Tuesday, 6 October 2015

Individual versus collective? Stop being so 20th Century.

There was a fantastic article in the Guardian on Sunday, the 9th of August. ‘The mistake we all make, and the simple experiment that reveals it’ may sound like Buzzfeed click-bait, but it was actually a fascinating and hugely important argument by Richard Nisbett about the difference between individualistic and holistic thinking.  The trick, sorry, experiment, in question featured this picture:

“One of my favourite experiments, conducted by the social psychologist Takahiko Masuda, asks Japanese and American college students to rate the expression of the central figure in a cartoon where he is surrounded by other faces [see the Observer Magazine’s own version on page 21). Japanese students rate the central figure as less happy when he’s surrounded by sad figures (or angry figures) than when he’s surrounded by happier figures.
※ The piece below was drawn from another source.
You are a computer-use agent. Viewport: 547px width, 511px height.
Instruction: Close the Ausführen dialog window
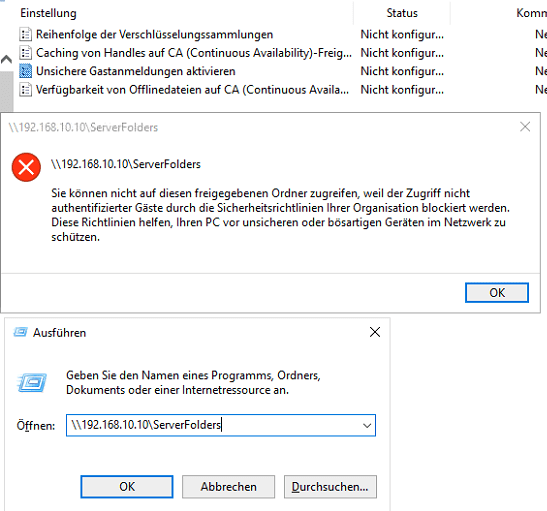click(x=375, y=332)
The Americans were much less affected by the emotion of the surrounding figures. (The experiment was also carried out with sad or angry figures in the centre and with happy, sad, or angry faces in the background, with similar results.)”
Although I hadn’t heard about these studies, I am not at all surprised by the findings. It has been clear to me for a long time that much of Western philosophy and culture struggles with the object/context relationship regarding self and identity, and that Eastern philosophy is far more compatible with complexity theory for not having this issue.
“Easterners tend to have a holistic perspective on the world. They see objects (including people) in their contexts, they’re inclined to attribute behaviour to situational factors, and they attend closely to relationships between people and between objects. Westerners have a more analytic perspective. They attend to the object, notice its attributes, categorise the object on the basis of those attributes and think about the object in terms of the rules that they assume apply to objects of that particular category.”
This is the unintended path dependency that underlies so much of what is wrong about the West, in this new, 21st Century context. It is also the one criticism I have for following a scientific skepticism way of thinking, and the reason I left that community. Reductionism can be (arguably always) arbitrary in complex systems when describing emergent characteristics. This can create unfalsifiable interpretations of the same phenomena that, even if pointing in the same direction, give the illusion of incompatibility to those who speak different cultural languages, or who have drawn different arbitrary divides. This is also why the 21st century belongs not to the West.
When a cultural artifact is so engrained into a society that it has actually changed the way we think, it is incredibly hard to adjust quickly. We have thousands of years of cultural capital all around us founded on this lack, even rejection, of holistic thinking.
I suspect that it is far easier to add science to holism, than it is to add holism to science.
This is because for science, you have set rules – trust the evidence. use the scientific method for everything. For complexity, as with social science, the evidence is always interpretable, and so a whole new way of thinking is required, one that does not have the certainty of evidence showing clear cause and effect.
As the world continues in a whirl of exponentially scientific advance, the East will have thousands of years of their own cultural capital to draw upon to understand it, tradition that is inherently compatible with the networked, complex, world we are creating. To not view the whole in the 21st century will be seen as backward, heretical, dangerous. A deficiency, a virus the Earth will be figuratively trying to sweat out.
We’ve done the reductionist swing to the individual for hundreds of years now. It has gone too far. Now we need to slow the compartmentalisation, the specialisation, and the arbitrary barriers (IP, borders, money) that deny us emergence of new ways of living. We need to understand that *we* are the system, the system is us, both important, both needed to be included.
Not extreme capitalism that denies the system. Not extreme socialism that denies the individual. That is the 20th Century talking. We need to collectively decide what works best, where and when, free from ideologies demands for hegemony, free from ancient institutions that have lost all trace of imagination. And I think we will need Latin America and Asia to lead the way.